何夫人張了張嘴,有些意外,“我的確是對花粉過敏,可這和我臉上的紅疹子有什么關系,我這里已經好多年沒有放過花了,每到了春天我都不會出門的,這不可能是因為花粉的原因啊。”
蘇珍珍聞言,并不意外何夫人會這么說,她剛才進門就發現,何夫人這屋里竟然什么花也沒有擺放,大戶人家都注重牌面,總喜歡在屋子里擺些奇花異草的,這很不合理,再看何夫人臉上的紅疹子,她就什么都明白了。
“不是屋子里的,是這何夫人敷面的鉛粉里的。”
何夫人睜大眼睛,“我的鉛粉里怎么會有花粉”
何夫人滿臉訝然的看向身邊的嬤嬤,嬤嬤有些局促不安的動了動,何夫人就不悅的開口道“這鉛粉誰送過來的,都經了誰的手,立刻去給我問清楚。

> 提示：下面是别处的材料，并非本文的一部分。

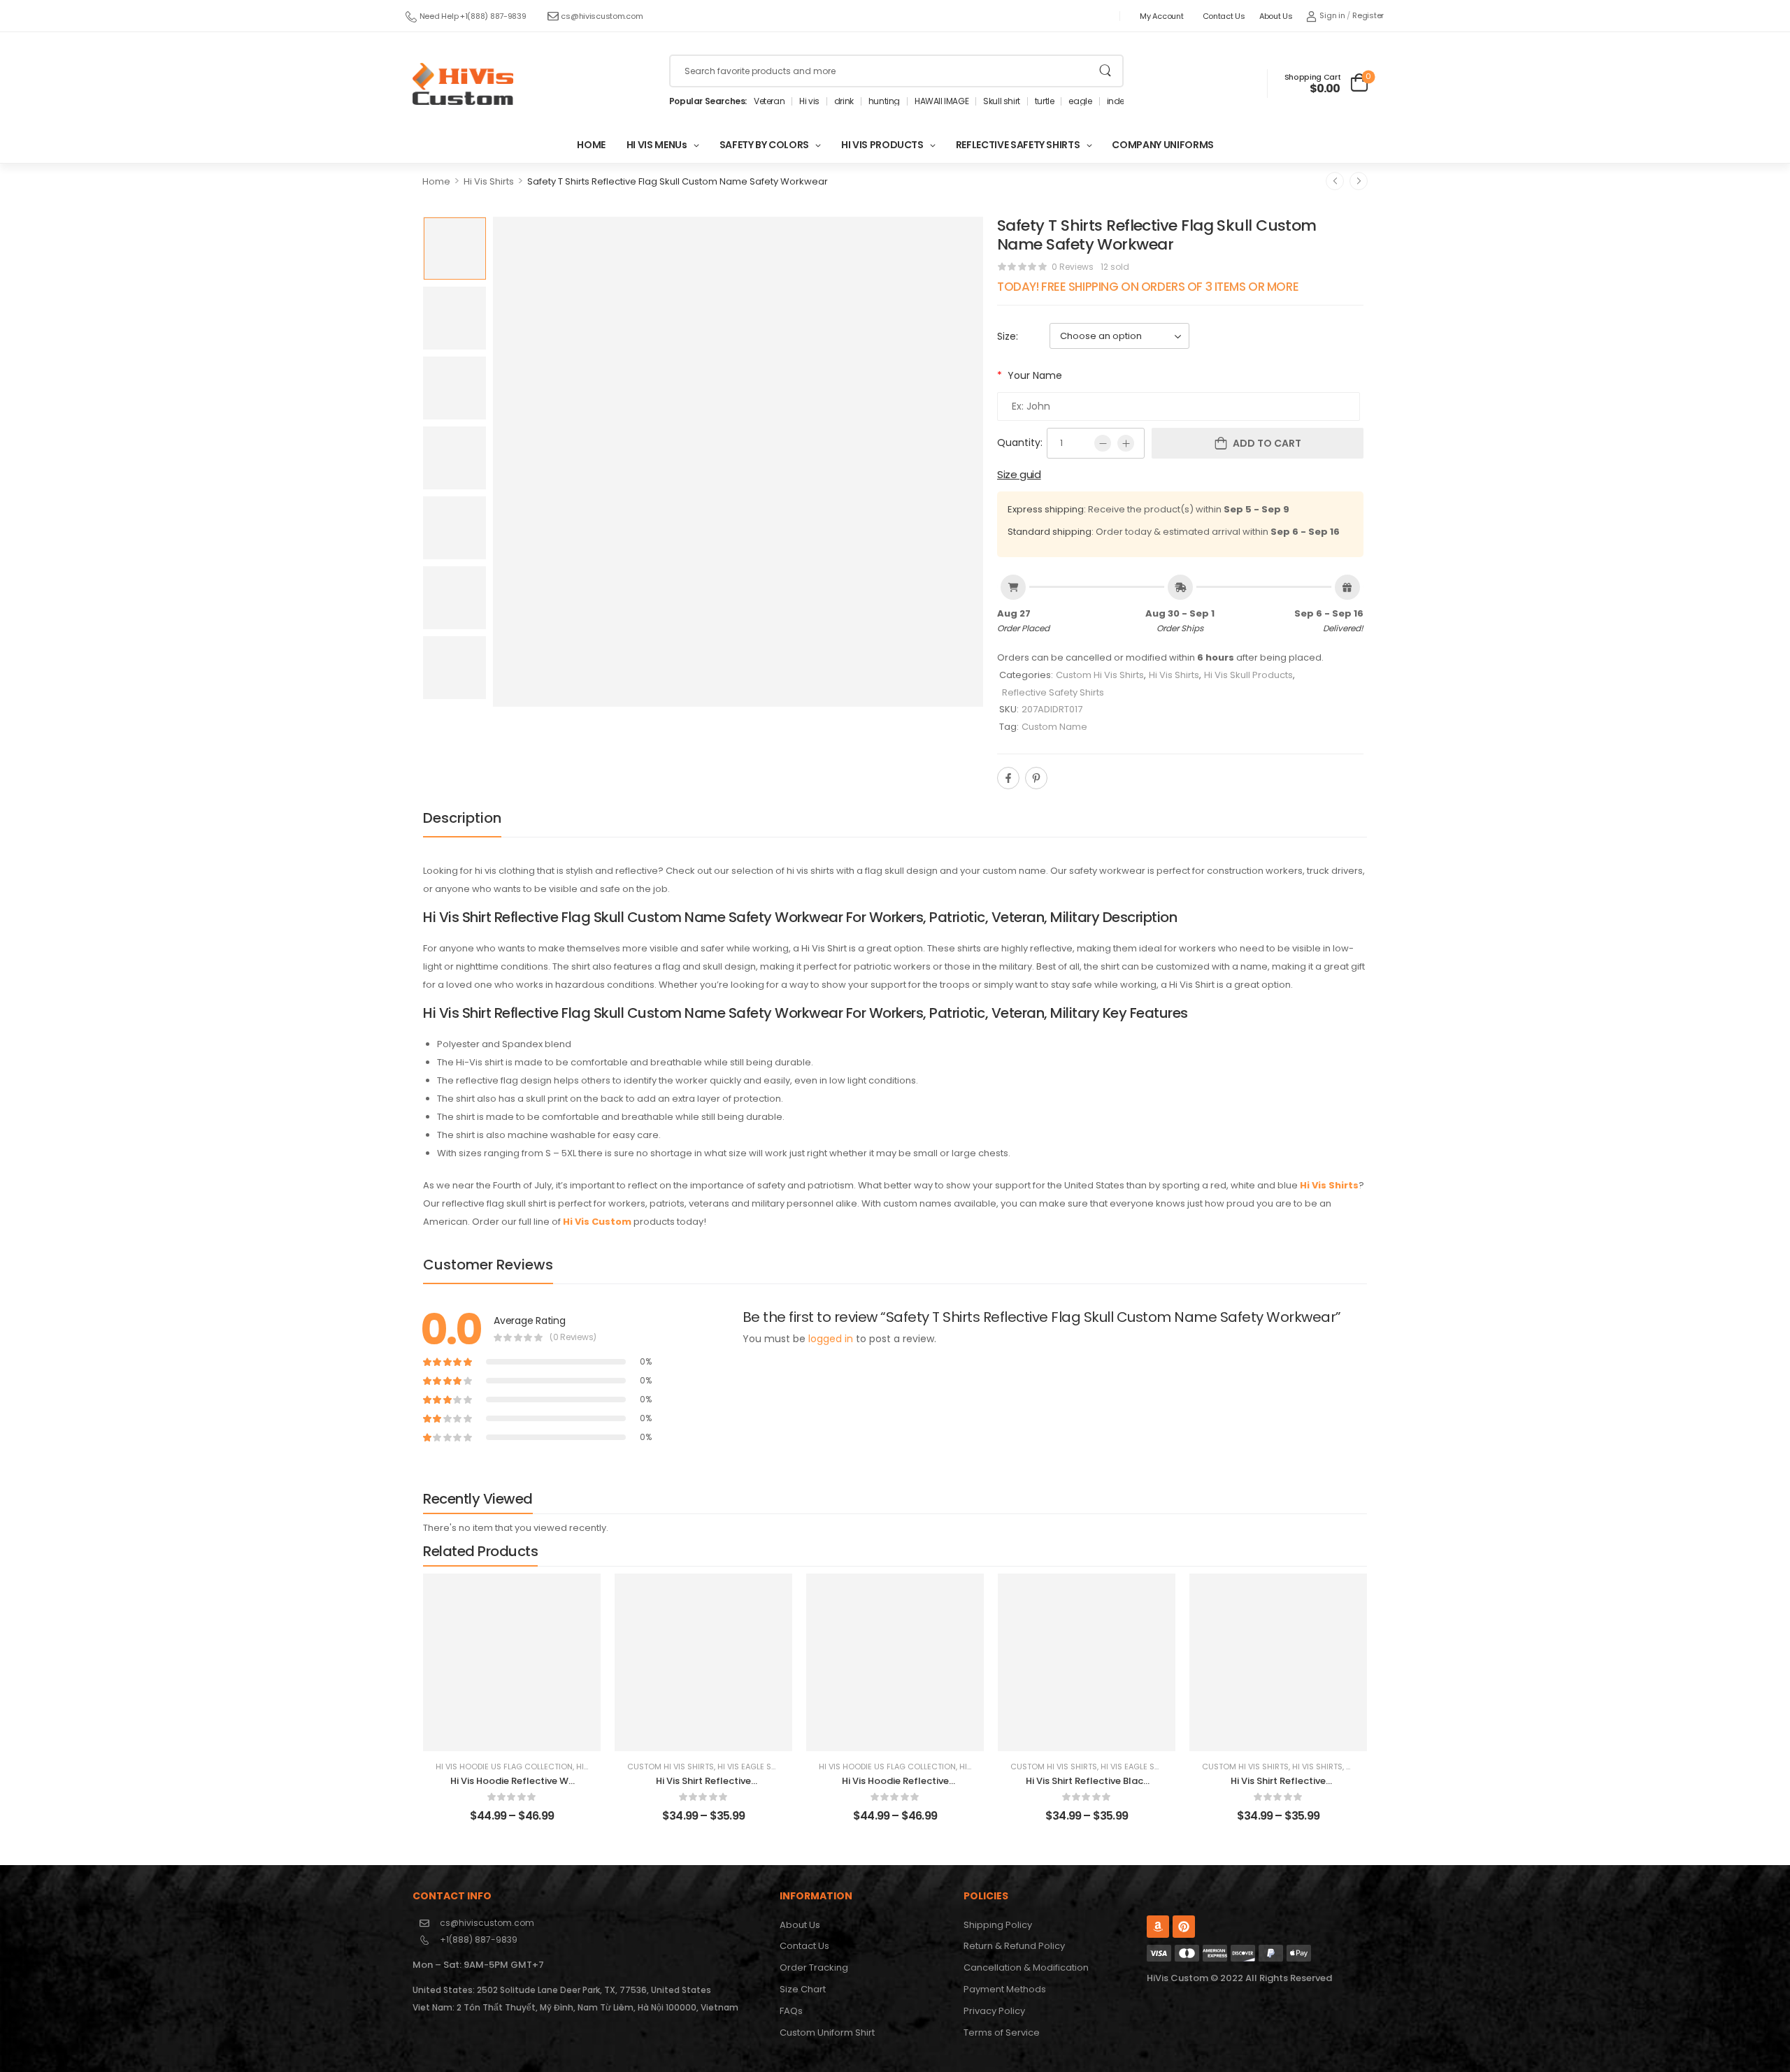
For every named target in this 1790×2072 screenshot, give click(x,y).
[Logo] (463, 84)
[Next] (1358, 181)
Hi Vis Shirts (489, 181)
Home (436, 181)
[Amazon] (1158, 1926)
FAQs (791, 2010)
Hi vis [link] (809, 101)
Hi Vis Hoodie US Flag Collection (504, 1766)
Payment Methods (1005, 1989)
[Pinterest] (1036, 778)
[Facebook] (1008, 778)
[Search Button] (1105, 71)
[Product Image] (738, 462)
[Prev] (1335, 181)
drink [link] (844, 101)
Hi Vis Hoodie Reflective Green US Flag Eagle (895, 1787)
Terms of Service (1002, 2032)
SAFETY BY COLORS (764, 145)
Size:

”
好端端的鉛粉里怎么會摻雜了花粉,還好死不死的送到了花粉過敏的何夫人這里來,這件事蹊蹺得讓人毫不懷疑,這里面是有人做了手腳。
等那嬤嬤走了出去,何夫人就朝著蘇珍珍有些不好意思的笑了笑,“我實在沒想到會是這里面的機竅,讓小娘子見笑了。”
蘇珍珍知道,這樣的事情十之八九涉及到內宅陰私,也就理解了何夫人的擔心,她笑著頷首“興許是個誤會呢,不過何夫人你的臉卻的趕緊治了,否則以后是要留疤的。”
一聽這話,何夫人就面色一白,這要是留疤了,她以后就真的不用見人了,想到丈夫最喜歡的就是自己這張臉,她幾乎要哭了。
“小娘子,你快些幫我看看吧,千萬不能留疤啊。”
等檢查了過后,蘇珍珍就寫了一張藥方,交給何夫人,道“照著這個方子揀藥便是,何夫人派個人隨我去一趟芙蓉街吧,我先給夫人配一瓶擦臉的藥膏,能快速的止癢平瘡的。”
何夫人聽著,腦袋小雞啄米似的,“若是小娘子的藥有用,以后小娘子有什么需要幫忙的地方,盡管開口,我一定盡力而為。”
蘇珍珍本就在等這句話,聞言也沒有推辭,點了點頭,帶著何夫人派的人出了何府。
何夫人看著丫鬟從蘇珍珍那里拿回來的一瓶黑乎乎的藥膏,頓時有些為難起來,“這個你真的沒拿錯”
小丫鬟十分肯定“這個是那位蘇小娘子親自交給奴婢的,還叮囑奴婢,說夫人若是白日里要待客的話,這藥膏就每天夜里凈面后薄薄的敷一層在臉上,第二天早晨凈面的時候洗掉,還請夫人這幾天用飯菜都清淡些。”
何夫人聽著,咬咬牙,抹了一點在臉上試了試,瞧著黑乎乎的藥膏抹在臉上,像是鉆了灶膛的貓似的,何夫人咬著牙,對著銅鏡看著自己的臉。
只有這一點,如果有問題的話,應該也不會出什么大問題吧她半信半疑的守著鏡子等了一會兒,一炷香的功夫過去了,抹藥的地方沒有爛掉,反而有種十分舒服的清涼感。
何夫人趕緊讓人去打了水來,洗掉了方才抹藥的地方,竟然發現,那一小塊的紅疹都蔫了下去,一旁的小丫鬟也不由訝然道“這小娘子的藥膏竟然還有這種奇效,這也太神奇了吧,比那回春堂的郎中的藥管用多了”
何夫人也這樣覺得,聞言就歡喜地笑道“那可不是,我說她是活神仙,你們該信了吧。”
大家都忍不住的笑了起來,第二天,何夫人就親自去了芙蓉街。